* Work item
Throughout the entries below, report every line where "Given" is found.

■ ■ ■ ■ ■

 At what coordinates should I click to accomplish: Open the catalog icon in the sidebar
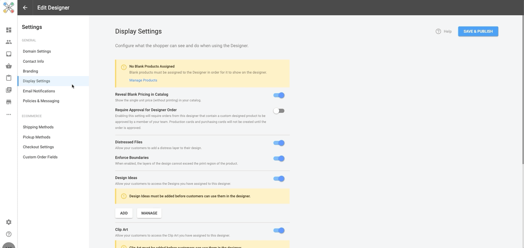tap(8, 90)
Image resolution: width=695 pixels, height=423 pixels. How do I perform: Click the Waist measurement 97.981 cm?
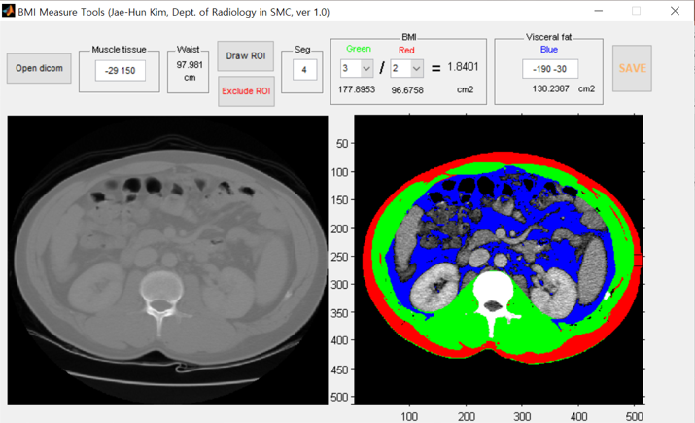[188, 71]
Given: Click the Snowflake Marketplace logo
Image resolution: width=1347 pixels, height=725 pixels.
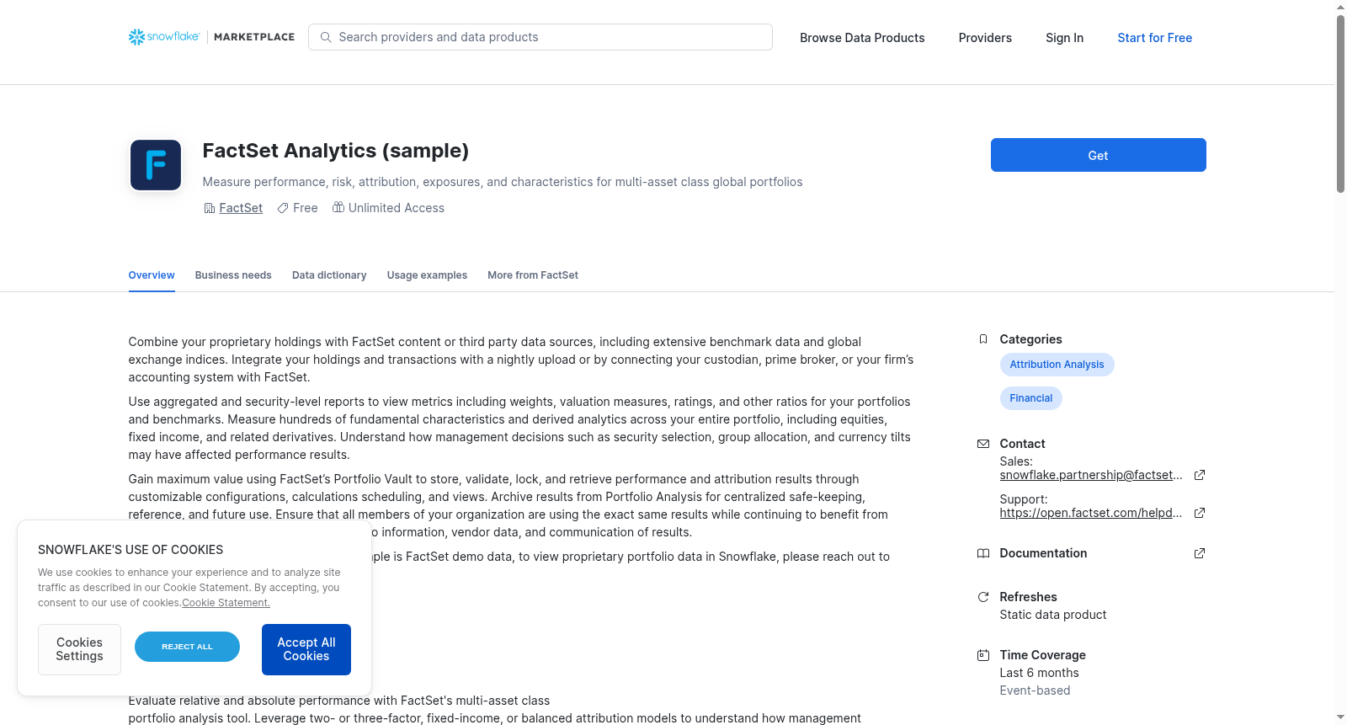Looking at the screenshot, I should [x=211, y=37].
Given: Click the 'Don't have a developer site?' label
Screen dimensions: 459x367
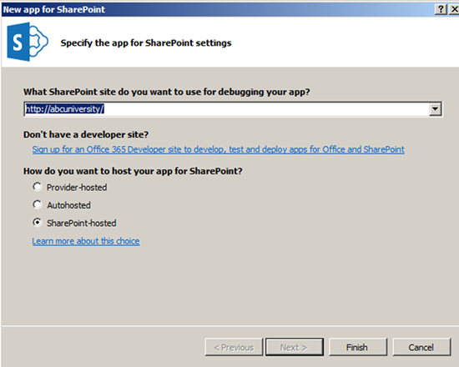Looking at the screenshot, I should point(86,134).
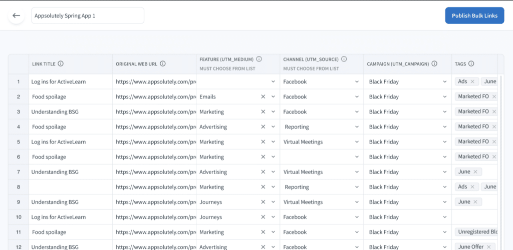
Task: Clear the Emails feature in row 2
Action: pos(263,97)
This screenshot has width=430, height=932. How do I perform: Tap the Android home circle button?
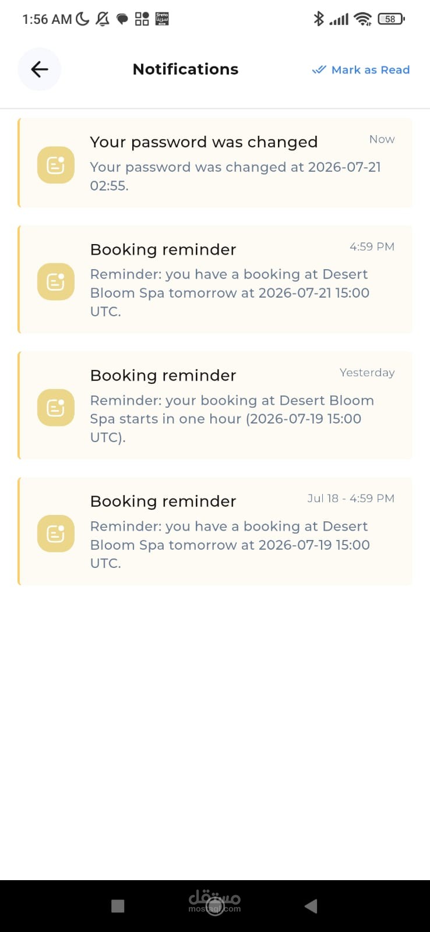pyautogui.click(x=215, y=906)
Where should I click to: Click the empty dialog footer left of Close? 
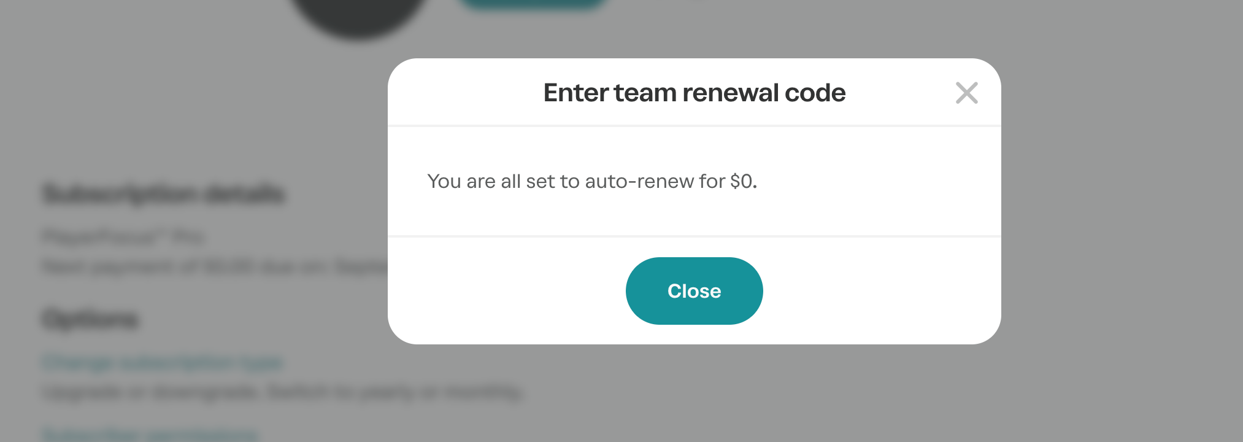pos(507,291)
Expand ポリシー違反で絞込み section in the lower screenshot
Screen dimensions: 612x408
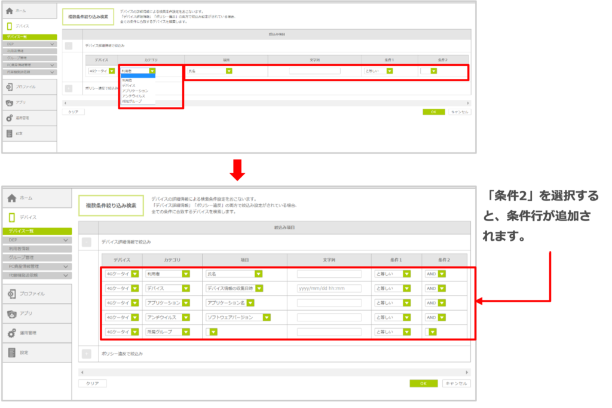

■ ■ ■ ■ ■

* Result below
Given: Click the Snowflake Marketplace logo
Given: Click the 'Don't have a developer site?' label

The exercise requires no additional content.